Wie aus dieser Auffassung von Lorrains Landschaften hervorgeht, so ist die Staffage in ihnen nebensächlich und dient meistens nur dazu, die eigentliche Seele des Bildes in einem bestimmt erkennbaren Zuge anzudeuten. Reizend, fast märchenhaft zeigt sich der Kern dieses Bildes, die Madonna mit dem Kinde, vom schirmenden Boten des Himmels geführt, im tiefen Dunkel des verschlungenen Waldpfades. Vor der Pracht der Landschaft könnte man diese heimliche Gruppe, die sich verbirgt, wie der Stern der Welt einst den bethlehemitischen Kindesmördern verborgen wurde, fast übersehen. Und doch wird die Landschaft erst vollständig, das Bewußtsein ihrer magischen Gewalt geht dem Beschauer erst dann völlig auf, wenn dieser Schlüssel, dieser Centralpunkt gefunden ist.

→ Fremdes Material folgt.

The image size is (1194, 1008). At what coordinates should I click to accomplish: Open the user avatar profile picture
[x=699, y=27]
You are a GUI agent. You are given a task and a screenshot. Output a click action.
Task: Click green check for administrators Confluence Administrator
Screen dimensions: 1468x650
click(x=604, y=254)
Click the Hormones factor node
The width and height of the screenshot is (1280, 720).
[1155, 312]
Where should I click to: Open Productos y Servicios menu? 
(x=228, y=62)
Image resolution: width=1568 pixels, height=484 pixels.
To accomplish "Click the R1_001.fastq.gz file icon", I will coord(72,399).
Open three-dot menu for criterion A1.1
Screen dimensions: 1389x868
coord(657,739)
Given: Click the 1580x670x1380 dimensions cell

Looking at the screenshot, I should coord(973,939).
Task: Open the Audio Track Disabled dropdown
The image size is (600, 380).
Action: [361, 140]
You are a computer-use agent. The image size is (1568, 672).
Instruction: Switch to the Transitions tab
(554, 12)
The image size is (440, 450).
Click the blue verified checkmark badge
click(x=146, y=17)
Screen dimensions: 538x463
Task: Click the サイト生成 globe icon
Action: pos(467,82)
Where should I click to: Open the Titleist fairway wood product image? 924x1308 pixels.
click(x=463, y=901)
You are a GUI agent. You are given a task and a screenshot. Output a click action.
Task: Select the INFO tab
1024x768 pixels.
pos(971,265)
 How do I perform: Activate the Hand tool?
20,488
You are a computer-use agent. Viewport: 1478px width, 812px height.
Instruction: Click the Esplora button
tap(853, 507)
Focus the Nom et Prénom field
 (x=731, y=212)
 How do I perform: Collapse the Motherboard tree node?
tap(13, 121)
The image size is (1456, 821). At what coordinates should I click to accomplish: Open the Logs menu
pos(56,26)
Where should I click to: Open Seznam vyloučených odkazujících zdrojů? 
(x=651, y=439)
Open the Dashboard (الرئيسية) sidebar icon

Die Mittel Lorrains sind ungeheuer groß. Lebenswarmer, kräftiger, duftiger als diese mit vollendeter Meisterschaft verschmolzenen und abgestuften Farbentöne Lorrains ist die Natur in den einzelnen Zügen, die der Maler harmonisch zusammenfaßt, selbst nicht. Eine transparente Leichtigkeit der Farbengebung dient dazu, Lorrains anmuthige Umrisse mit einer Eleganz zu umkleiden, die nicht weniger selten ist, als der dichterische Werth seiner landschaftlichen Schöpfungen.

Die Flucht nach Aegypten ist eine von Claude Lorrains Perlen. Nicht minder berühmt ist das Seestück mit Acis und Galathea, welches die Dresdener Gallerie bewahrt. Eine große Anzahl von Lorrains schönsten Blldern befinden sich in England theils im Besitze der Nation, theils von verschiedenen Großen. Seine größten Meisterwerke, die vier Tageszeiten, dem Kurfürsten von Hessen, dann der Kaiserin der Franzosen, Josephine, angehörend, befinden sich jetzt in der kaiserlichen Eremitage in Petersburg.